Flash Attention in a Jiffy

by Pradipta Mitra

To celebrate the release of Flash Attention 4, I think it will be fun to work through the basic idea of Flash Attention. To keep things simple, we will focus on the forward pass and only on memory write traffic.

Toy Attention

In transformers, tokens (i.e. word-fragments) are represented by vectors. Let’s model this out minimally and say we have $N$ tokens, represented by vectors $x_1, \ldots, x_N$, which we can arrange as a matrix $X \in \mathbb{R}^{N \times d}$ (here $d$ is the “embedding” dimension of the token vectors).

Now the idea of attention is that you:

  1. compute the affinities between the tokens
  2. use these affinities to compute a weighted sum of the token vectors as a deeper representation of the tokens (thus “deep learning”).

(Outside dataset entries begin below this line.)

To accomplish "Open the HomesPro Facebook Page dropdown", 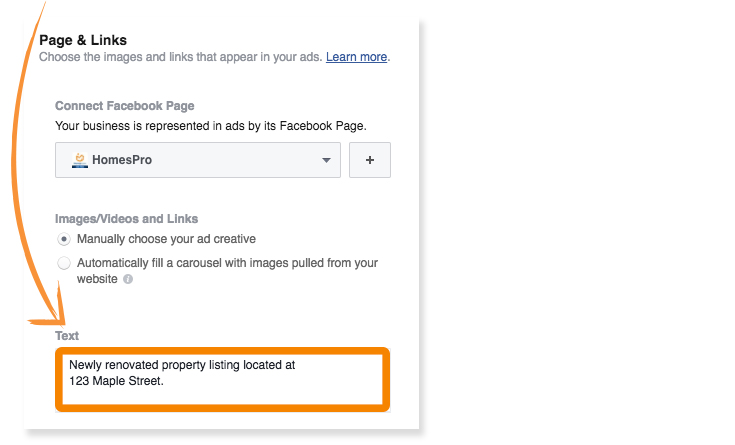I will [198, 160].
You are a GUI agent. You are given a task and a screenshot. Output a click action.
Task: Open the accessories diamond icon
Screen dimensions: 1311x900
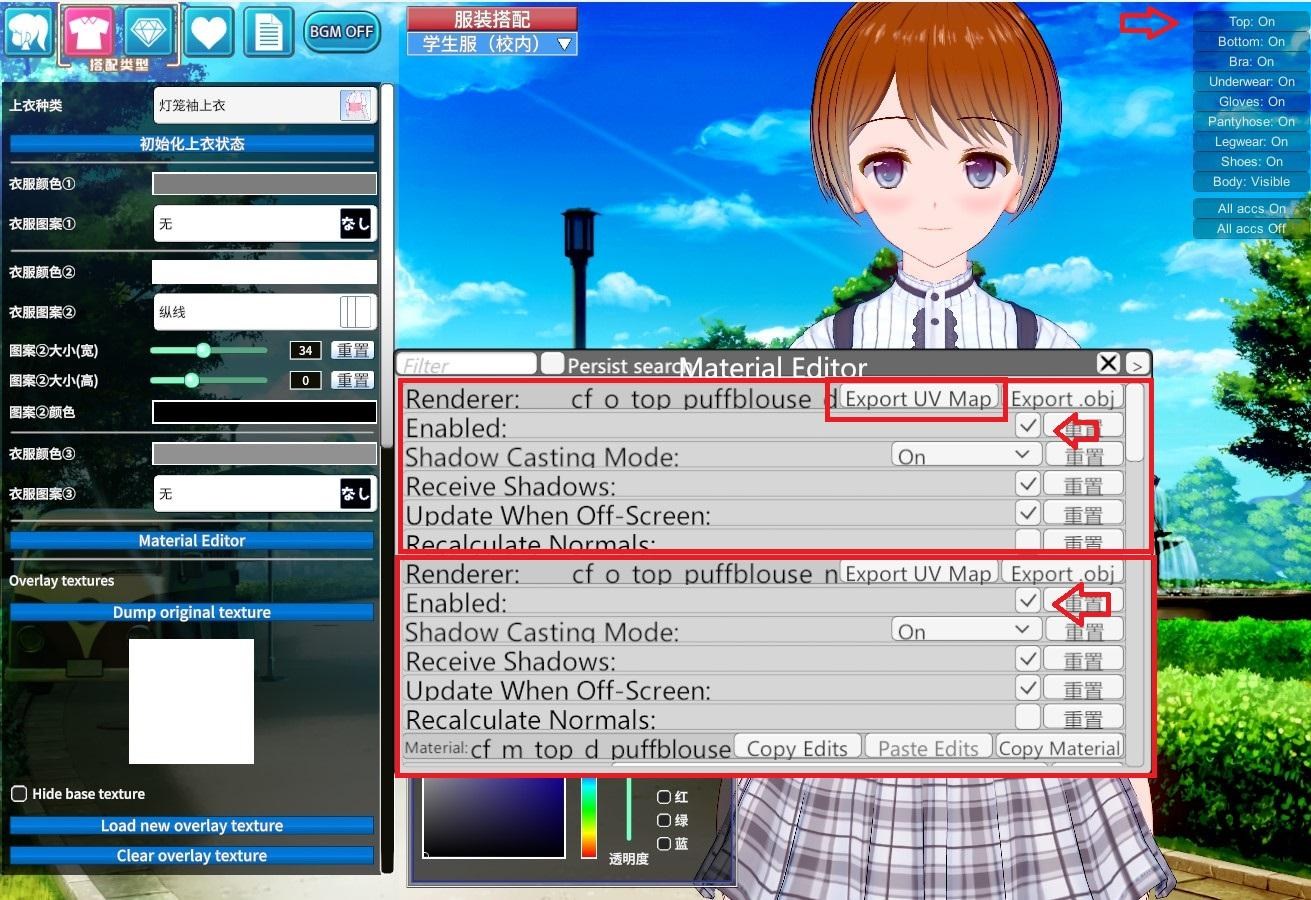(149, 31)
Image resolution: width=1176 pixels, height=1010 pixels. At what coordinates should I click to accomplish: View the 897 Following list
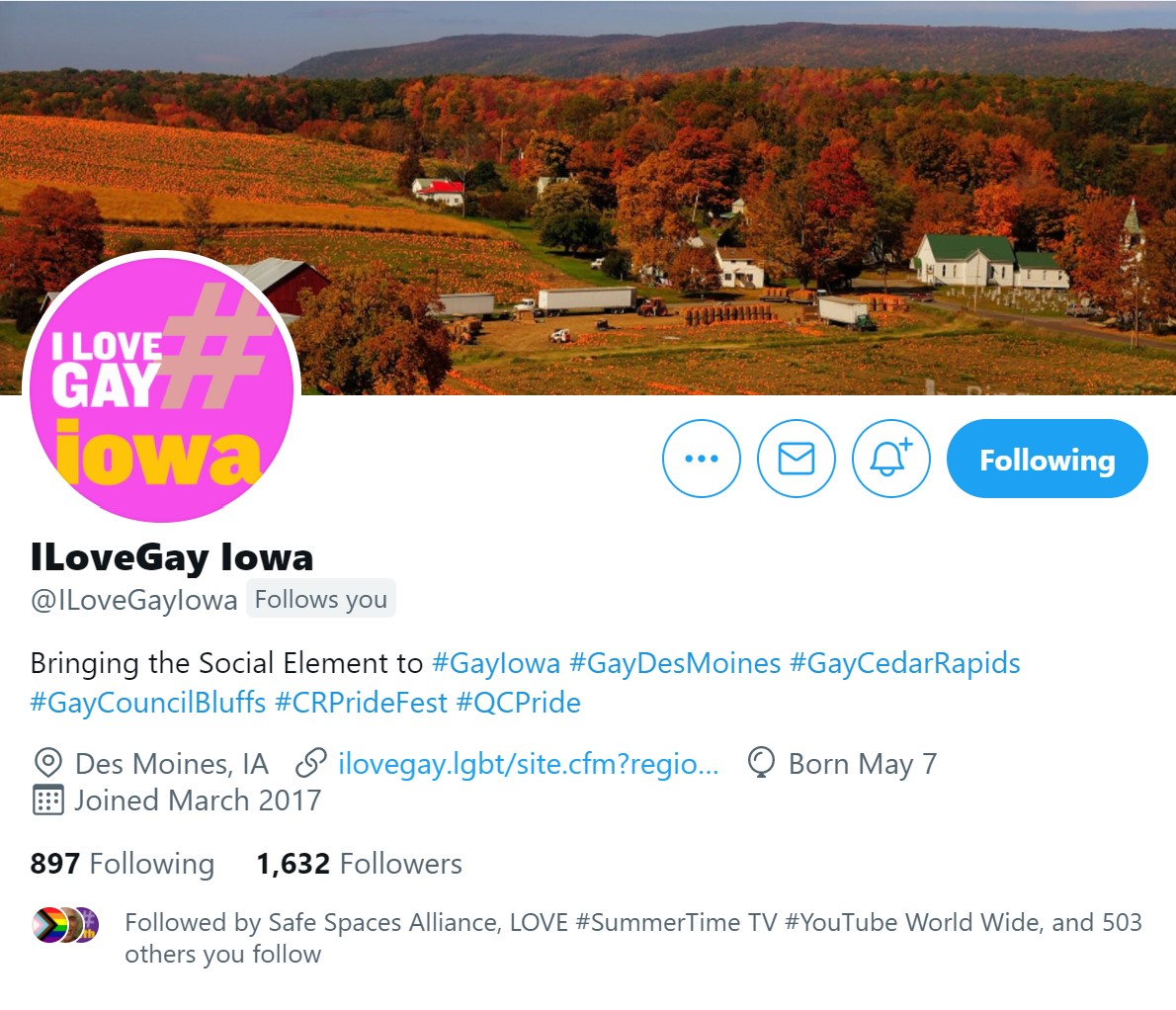coord(123,864)
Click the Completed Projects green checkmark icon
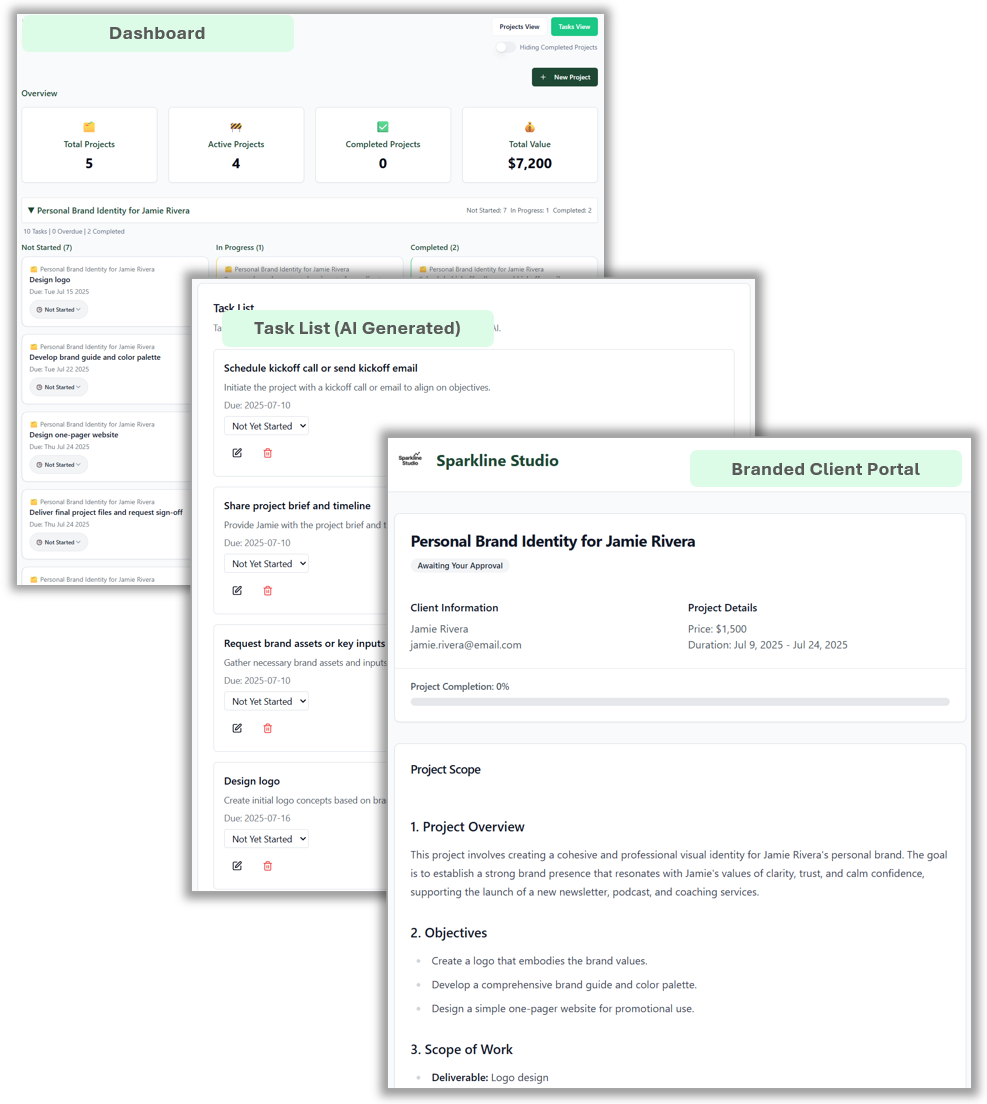Screen dimensions: 987x1104 [382, 126]
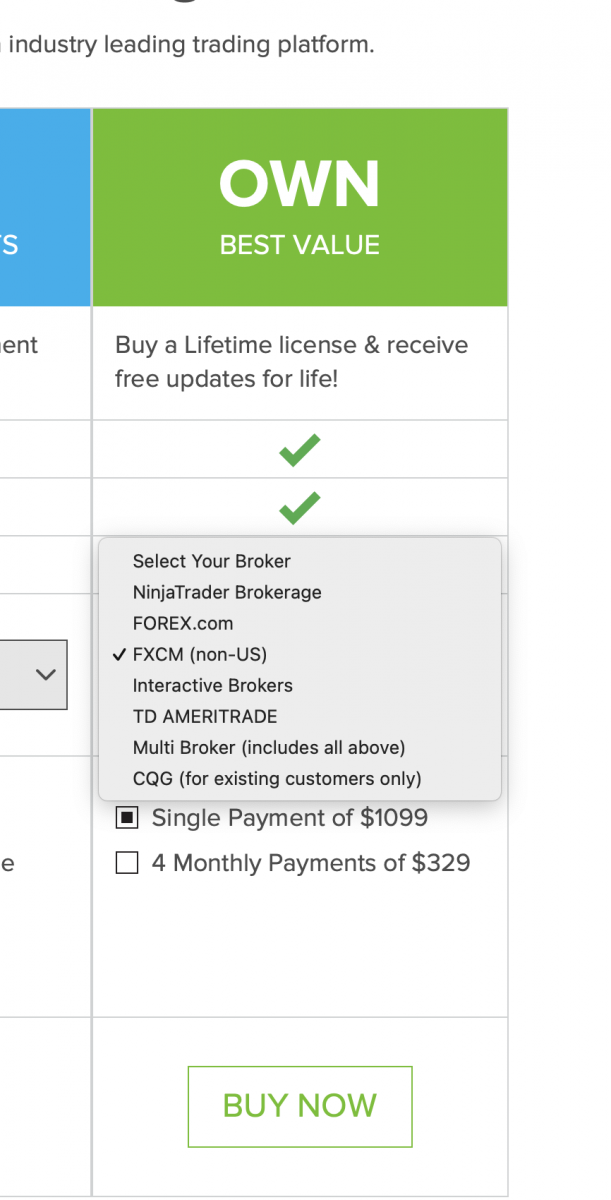Image resolution: width=611 pixels, height=1200 pixels.
Task: Check the 4 Monthly Payments of $329 box
Action: pyautogui.click(x=127, y=863)
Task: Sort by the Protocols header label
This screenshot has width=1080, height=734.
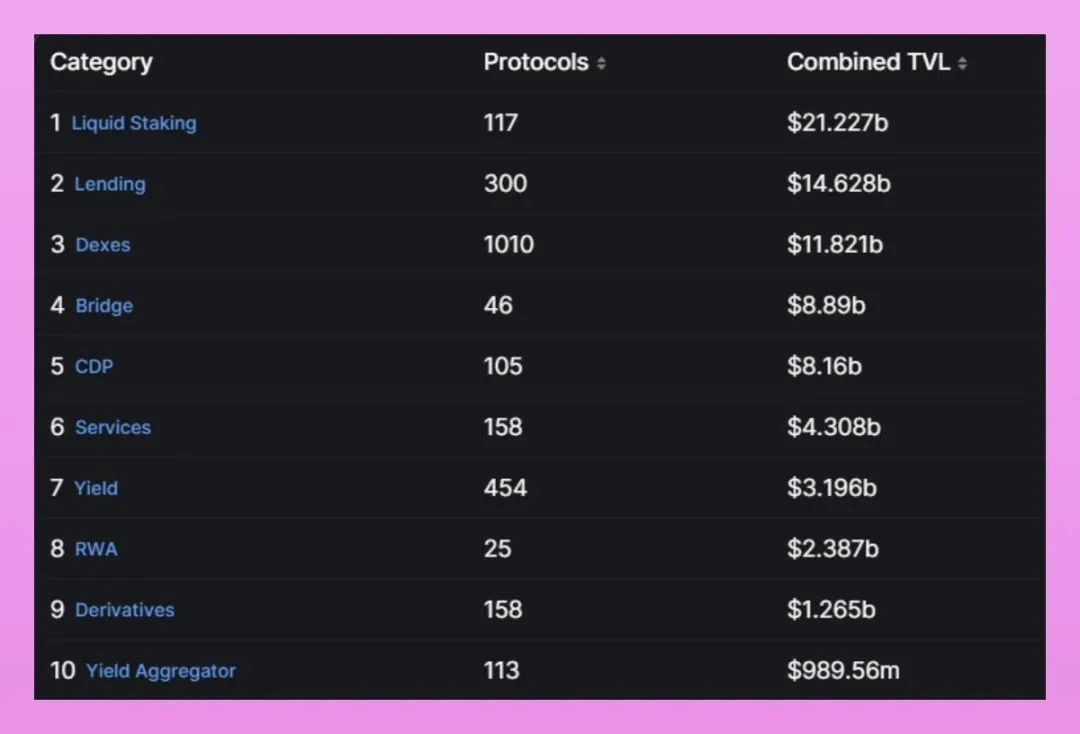Action: pos(536,62)
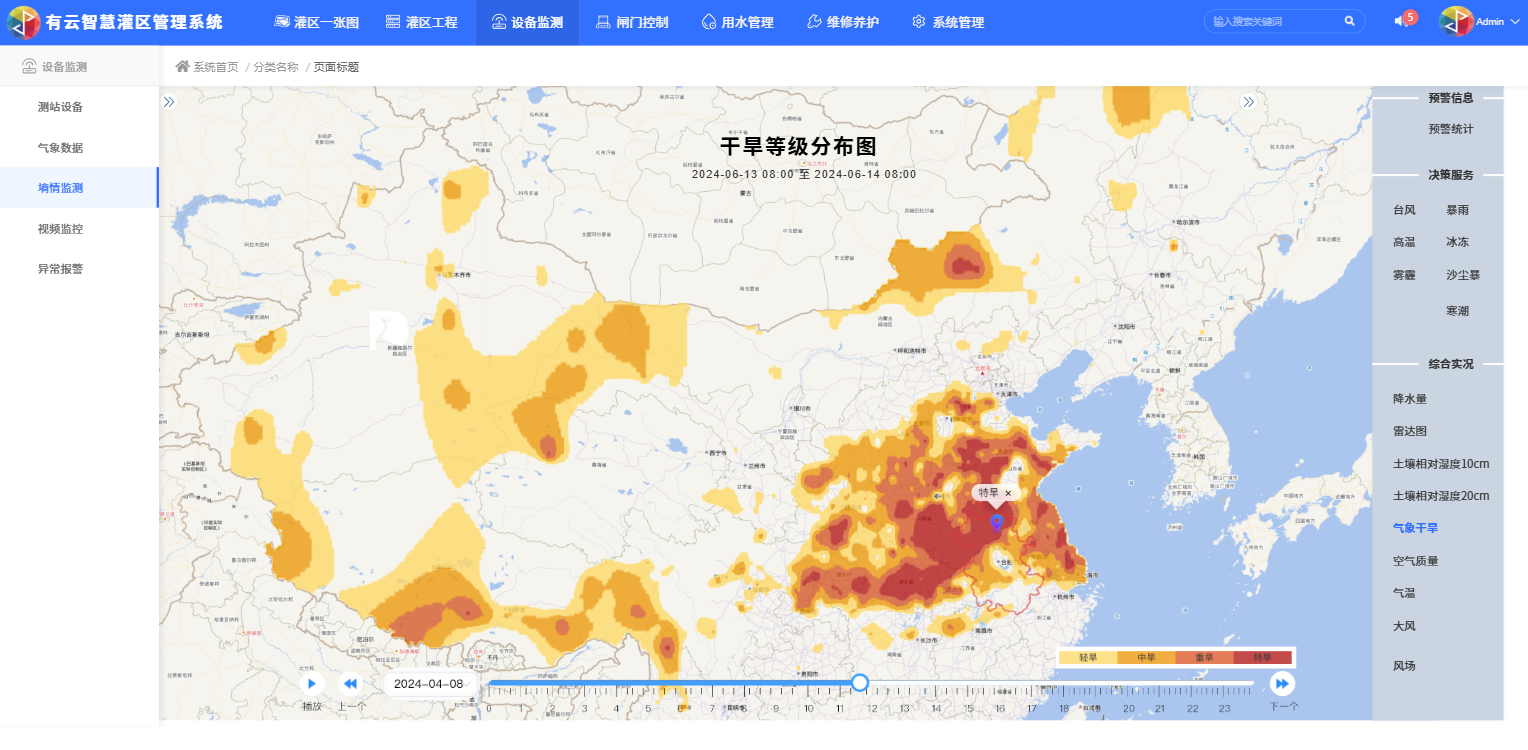This screenshot has width=1528, height=750.
Task: Close the 特旱 map popup
Action: (1008, 493)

Since we are talking vectors, the natural way to compute affinities is via the dot product. So we can say that the affinity between token $i$ and token $j$ is given by $\lambda_{ij} = x_i \cdot x_j$. And then, the representation of token $i$ at the next layer is given by

\[x_i' = \sum_{j=1}^N \lambda_{ij} x_j\]

Or in matrix form, writing $\Lambda = XX^\top$:

\[X' = \Lambda X\]

All rather neat.

Attention Proper

In reality, we have three matrices, queries $Q$, keys $K$, and values $V$, all $\in \mathbb{R}^{N \times d}$ (simplifying somewhat). The affinities are computed between $Q$ and $K$, and then used to compute the weighted sum of $V$. Before the weighted sum, one passes the “affinity matrix” through the softmax function (this being a ritual incantation of deep learning).

Thus, we have:

\[\begin{aligned} S &= Q K^\top / \sqrt{d} \\ P &= \operatorname{softmax}(S) \\ O &= P V \end{aligned}\]

(We will forgo the $1/\sqrt{d}$ scaling in what follows for sake of simplicity.) Here softmax is applied row-wise and is defined as:

\[softmax(x)_i = \frac{e^{x_i}}{\sum_j e^{x_j}}\]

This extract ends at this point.